Question

Many cereals are made with high moisture content so that the cereal can be formed into various shapes before it is dried. A cereal product containing 57% by mass is produced at the rate of 1000. kg/h. How much water must be evaporated per hour if the final product contains only 21% water

Answer 1

278.482 kilograms of water must be evaporated each hour.

Explanation:

Initial mass of cereal is equal to the product of cereal mass-to-mass ratio and total mass flow:

`\dot m_(in,c) = r_(in,c)\cdot \dot m_(in)`

Where:

`\dot m_(in,c)` - Inlet cereal mass flow, measured in kilograms per hour.

`r_(in,c)` - Inlet cereal mass ration, dimensionless.
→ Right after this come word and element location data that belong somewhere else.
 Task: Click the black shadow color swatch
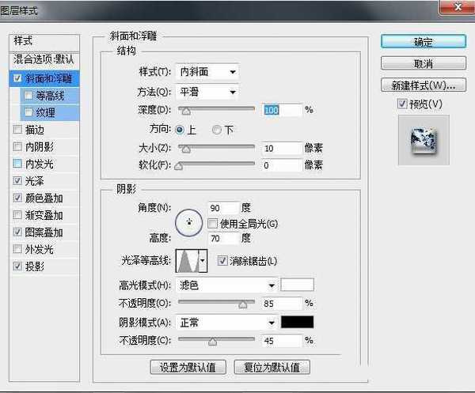pos(298,323)
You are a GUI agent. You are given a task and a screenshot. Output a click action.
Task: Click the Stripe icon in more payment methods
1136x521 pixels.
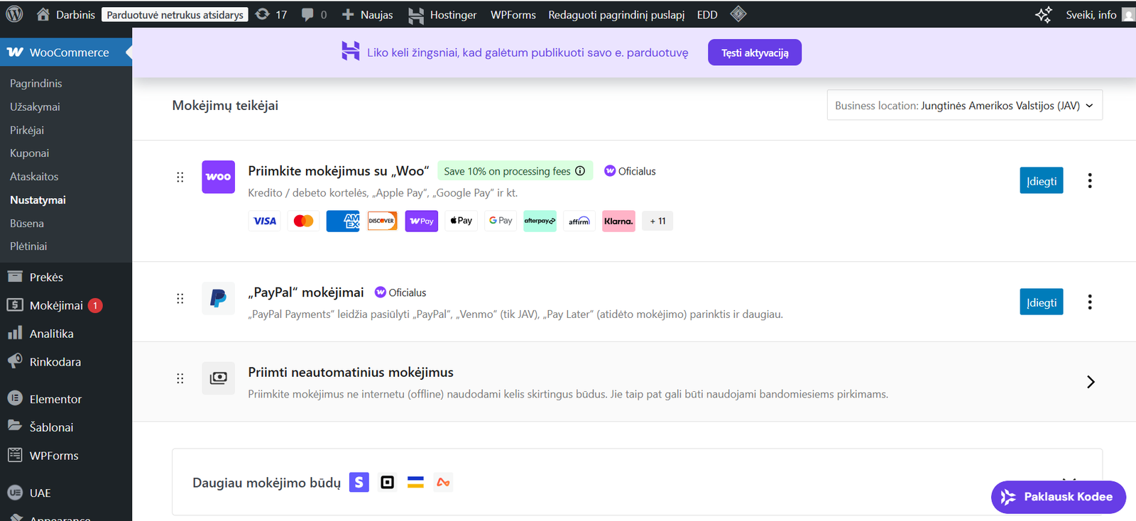tap(359, 483)
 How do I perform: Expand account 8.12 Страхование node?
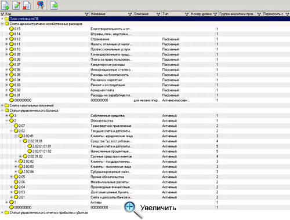click(6, 39)
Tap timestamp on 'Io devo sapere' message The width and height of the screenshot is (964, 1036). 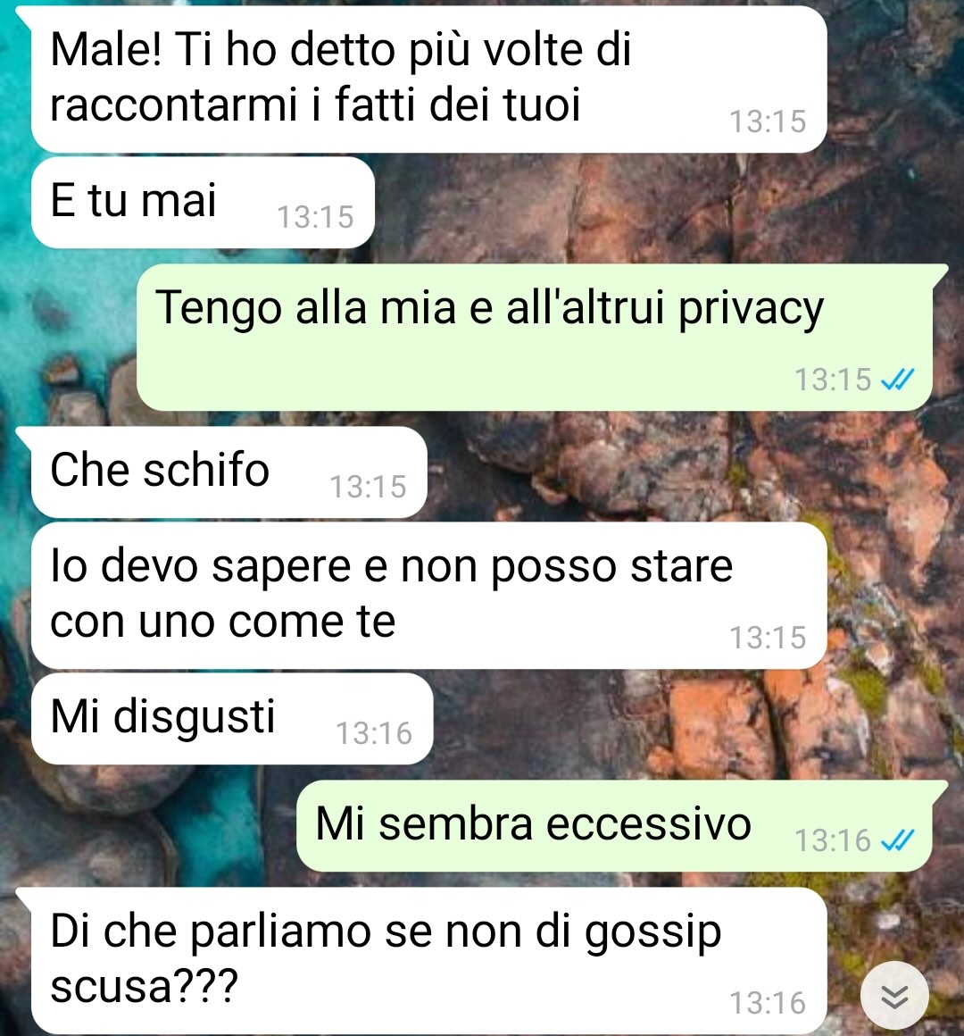coord(768,638)
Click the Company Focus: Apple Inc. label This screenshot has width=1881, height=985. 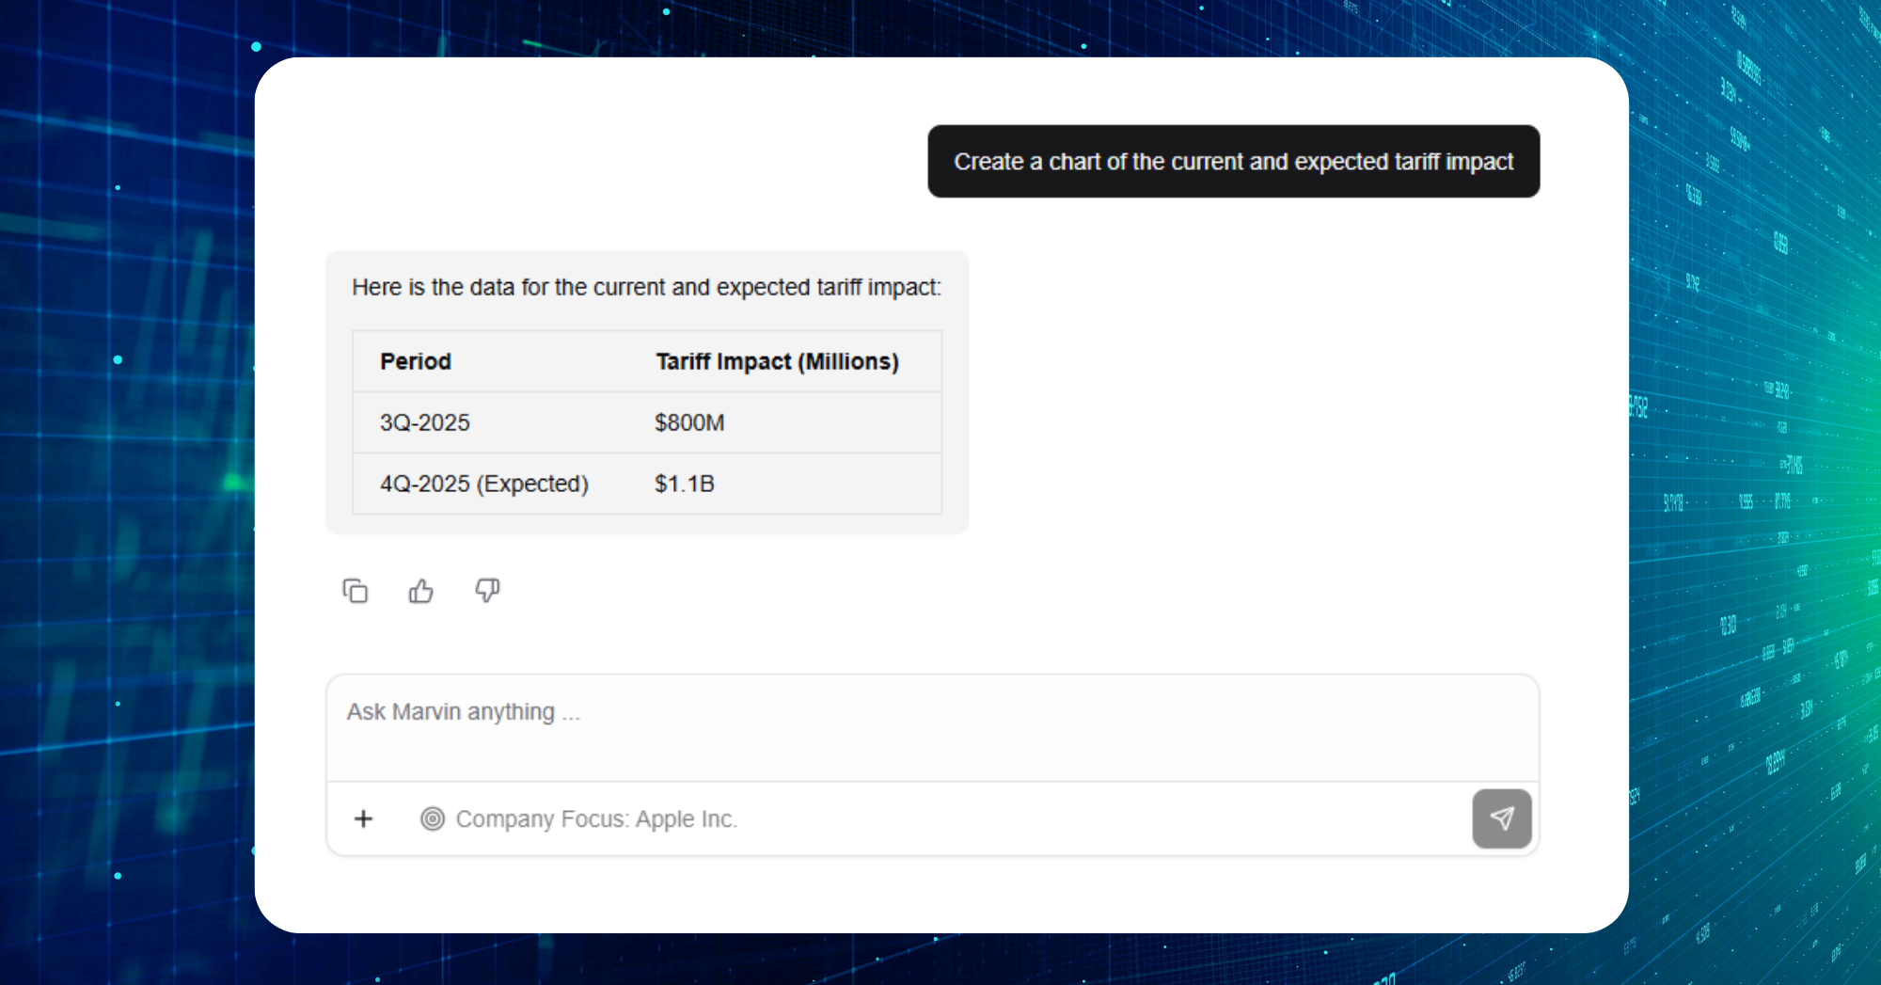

`\dot m_(in)` - Cereal product mass flow, measured in kilograms per hour.

If
`r_(in,c) = 0.57` and
`\dot m_(in) = 1000\,(kg)/(h)`, then:

`\dot m_(in,c) = (0.57)\cdot \left(1000\,(kg)/(h) \right)`

`\dot m_(in,c) = 570\,(kg)/(h)`

The initial mass flow of water is:

`\dot m_(in,w) = \dot m_(in) - \dot m_(in, c)`

`\dot m_(in,w) = 1000\,(kg)/(h)-570\,(kg)/(h)`

`\dot m_(in,w) = 430\,(kg)/(h)`

Given that final total mass flow contains only 21 % water, the final water mass flow, measured in kilograms per hour, is:

`\dot m_(out) = (\dot m_(out, c))/(r_(out, c))`

(
`\dot m _(out, c) = 570\,(kg)/(h)`,
`r_(out) = 0.79`)

`\dot m_(out) = (570\,(kg)/(h) )/(0.79)`

`\dot m_(out) =721.518\,(kg)/(h)`

`\dot m_(out,w) = \dot m_(out) - \dot m_(out, c)`

`\dot m_(out,w) = 721.518\,(kg)/(h)-570\,(kg)/(h)`

`\dot m_(out,w) = 151.518\,(kg)/(h)`

Finally, the amount of water that must be evaporated per hour is:

`\dot m_(evap) = \dot m_(in,w)-\dot m_(out,w)`

`\dot m_(evap) = 430\,(kg)/(h) - 151.518\,(kg)/(h)`

`\dot m_(evap) = 278.482\,(kg)/(h)`

278.482 kilograms of water must be evaporated each hour.